ASSIGNMENT —
Up through the line that contains "Task: Click the TC display reading OFF", retype the entries exactly, beginning at the very first line.

---*---

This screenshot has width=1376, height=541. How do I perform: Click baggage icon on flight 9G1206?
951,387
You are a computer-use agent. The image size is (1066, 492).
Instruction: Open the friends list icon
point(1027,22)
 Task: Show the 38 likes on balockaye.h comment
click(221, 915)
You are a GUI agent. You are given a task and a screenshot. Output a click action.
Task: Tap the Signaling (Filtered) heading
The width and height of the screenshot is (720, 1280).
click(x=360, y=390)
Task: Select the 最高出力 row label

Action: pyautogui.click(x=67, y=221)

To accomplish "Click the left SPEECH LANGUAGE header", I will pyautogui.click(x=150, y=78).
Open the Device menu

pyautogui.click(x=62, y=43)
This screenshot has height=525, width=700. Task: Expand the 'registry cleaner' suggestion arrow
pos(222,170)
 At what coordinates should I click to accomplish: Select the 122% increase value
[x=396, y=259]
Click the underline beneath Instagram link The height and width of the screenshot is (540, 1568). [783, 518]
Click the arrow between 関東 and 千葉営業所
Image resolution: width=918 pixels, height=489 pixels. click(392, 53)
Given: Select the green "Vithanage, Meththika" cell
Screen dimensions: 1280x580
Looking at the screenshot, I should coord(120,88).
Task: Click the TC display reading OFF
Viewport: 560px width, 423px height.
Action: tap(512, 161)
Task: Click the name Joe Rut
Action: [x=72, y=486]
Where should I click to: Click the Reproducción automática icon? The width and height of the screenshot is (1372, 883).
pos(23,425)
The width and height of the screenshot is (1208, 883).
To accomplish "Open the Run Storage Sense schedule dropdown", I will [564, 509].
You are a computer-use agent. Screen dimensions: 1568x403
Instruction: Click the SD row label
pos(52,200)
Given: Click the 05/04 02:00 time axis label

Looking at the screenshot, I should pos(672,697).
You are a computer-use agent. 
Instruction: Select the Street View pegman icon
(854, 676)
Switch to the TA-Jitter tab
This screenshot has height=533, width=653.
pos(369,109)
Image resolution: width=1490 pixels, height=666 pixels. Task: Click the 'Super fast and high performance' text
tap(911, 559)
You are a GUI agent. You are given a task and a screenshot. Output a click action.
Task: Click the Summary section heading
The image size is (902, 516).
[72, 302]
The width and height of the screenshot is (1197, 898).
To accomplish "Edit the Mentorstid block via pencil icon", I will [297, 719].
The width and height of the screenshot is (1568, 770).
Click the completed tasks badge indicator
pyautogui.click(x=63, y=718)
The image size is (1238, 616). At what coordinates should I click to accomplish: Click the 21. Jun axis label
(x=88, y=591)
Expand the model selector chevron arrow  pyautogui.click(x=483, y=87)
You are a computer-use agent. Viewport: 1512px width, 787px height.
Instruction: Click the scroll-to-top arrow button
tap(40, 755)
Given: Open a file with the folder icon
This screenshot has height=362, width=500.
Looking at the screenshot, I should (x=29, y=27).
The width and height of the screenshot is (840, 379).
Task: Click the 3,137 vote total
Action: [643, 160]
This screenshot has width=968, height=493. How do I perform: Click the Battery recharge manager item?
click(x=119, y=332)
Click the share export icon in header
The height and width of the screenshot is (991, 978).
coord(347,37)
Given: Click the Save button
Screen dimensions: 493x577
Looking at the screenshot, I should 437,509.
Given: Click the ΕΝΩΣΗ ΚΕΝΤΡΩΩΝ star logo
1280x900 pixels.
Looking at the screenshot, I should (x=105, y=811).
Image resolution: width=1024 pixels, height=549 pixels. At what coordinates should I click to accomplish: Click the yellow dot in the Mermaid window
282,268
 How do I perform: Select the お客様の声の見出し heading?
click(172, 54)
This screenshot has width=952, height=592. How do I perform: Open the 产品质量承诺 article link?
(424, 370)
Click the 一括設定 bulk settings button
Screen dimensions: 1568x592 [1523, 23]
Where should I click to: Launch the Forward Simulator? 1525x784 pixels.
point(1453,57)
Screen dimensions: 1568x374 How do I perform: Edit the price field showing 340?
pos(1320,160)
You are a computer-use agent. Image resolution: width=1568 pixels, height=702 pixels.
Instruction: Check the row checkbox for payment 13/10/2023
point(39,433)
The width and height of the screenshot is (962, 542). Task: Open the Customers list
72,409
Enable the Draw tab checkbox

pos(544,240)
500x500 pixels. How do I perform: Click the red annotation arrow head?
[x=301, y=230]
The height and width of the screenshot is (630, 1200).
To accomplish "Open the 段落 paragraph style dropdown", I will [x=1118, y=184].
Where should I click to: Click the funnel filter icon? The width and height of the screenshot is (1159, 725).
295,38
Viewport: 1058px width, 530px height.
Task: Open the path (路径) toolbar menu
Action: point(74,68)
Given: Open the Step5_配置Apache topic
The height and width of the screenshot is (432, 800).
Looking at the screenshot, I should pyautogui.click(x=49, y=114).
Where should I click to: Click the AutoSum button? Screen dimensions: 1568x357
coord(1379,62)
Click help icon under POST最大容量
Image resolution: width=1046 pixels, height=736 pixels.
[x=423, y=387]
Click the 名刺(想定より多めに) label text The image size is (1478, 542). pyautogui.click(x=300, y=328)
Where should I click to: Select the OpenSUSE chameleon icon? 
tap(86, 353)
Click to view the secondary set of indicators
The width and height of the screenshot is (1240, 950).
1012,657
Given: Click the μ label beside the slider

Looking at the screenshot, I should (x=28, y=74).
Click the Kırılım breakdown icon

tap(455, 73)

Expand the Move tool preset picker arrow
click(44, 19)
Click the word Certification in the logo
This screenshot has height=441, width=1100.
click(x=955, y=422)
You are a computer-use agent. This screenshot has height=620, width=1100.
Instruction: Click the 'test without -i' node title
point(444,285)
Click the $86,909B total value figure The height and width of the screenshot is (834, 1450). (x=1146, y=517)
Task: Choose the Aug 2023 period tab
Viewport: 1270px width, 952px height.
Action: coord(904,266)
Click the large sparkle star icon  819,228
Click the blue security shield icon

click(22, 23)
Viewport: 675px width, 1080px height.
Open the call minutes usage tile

---*---

ANSWER SECTION —
This screenshot has width=1376, height=541. How do I perform: Click baggage icon on flight 9G1206?
951,387
You are a computer-use agent. The image size is (1066, 492).
Instruction: Open the friends list icon
point(1027,22)
 Task: Show the 38 likes on balockaye.h comment
click(221, 915)
You are a GUI agent. You are given a task and a screenshot. Output a click action.
Task: Tap the Signaling (Filtered) heading
The width and height of the screenshot is (720, 1280).
click(x=360, y=390)
Task: Select the 最高出力 row label

Action: pyautogui.click(x=67, y=221)

To accomplish "Click the left SPEECH LANGUAGE header", I will pyautogui.click(x=150, y=78).
Open the Device menu

pyautogui.click(x=62, y=43)
This screenshot has height=525, width=700. Task: Expand the 'registry cleaner' suggestion arrow
pos(222,170)
 At what coordinates should I click to accomplish: Select the 122% increase value
[x=396, y=259]
Click the underline beneath Instagram link The height and width of the screenshot is (540, 1568). [783, 518]
Click the arrow between 関東 and 千葉営業所
Image resolution: width=918 pixels, height=489 pixels. click(392, 53)
Given: Select the green "Vithanage, Meththika" cell
Screen dimensions: 1280x580
Looking at the screenshot, I should coord(120,88).
Task: Click the TC display reading OFF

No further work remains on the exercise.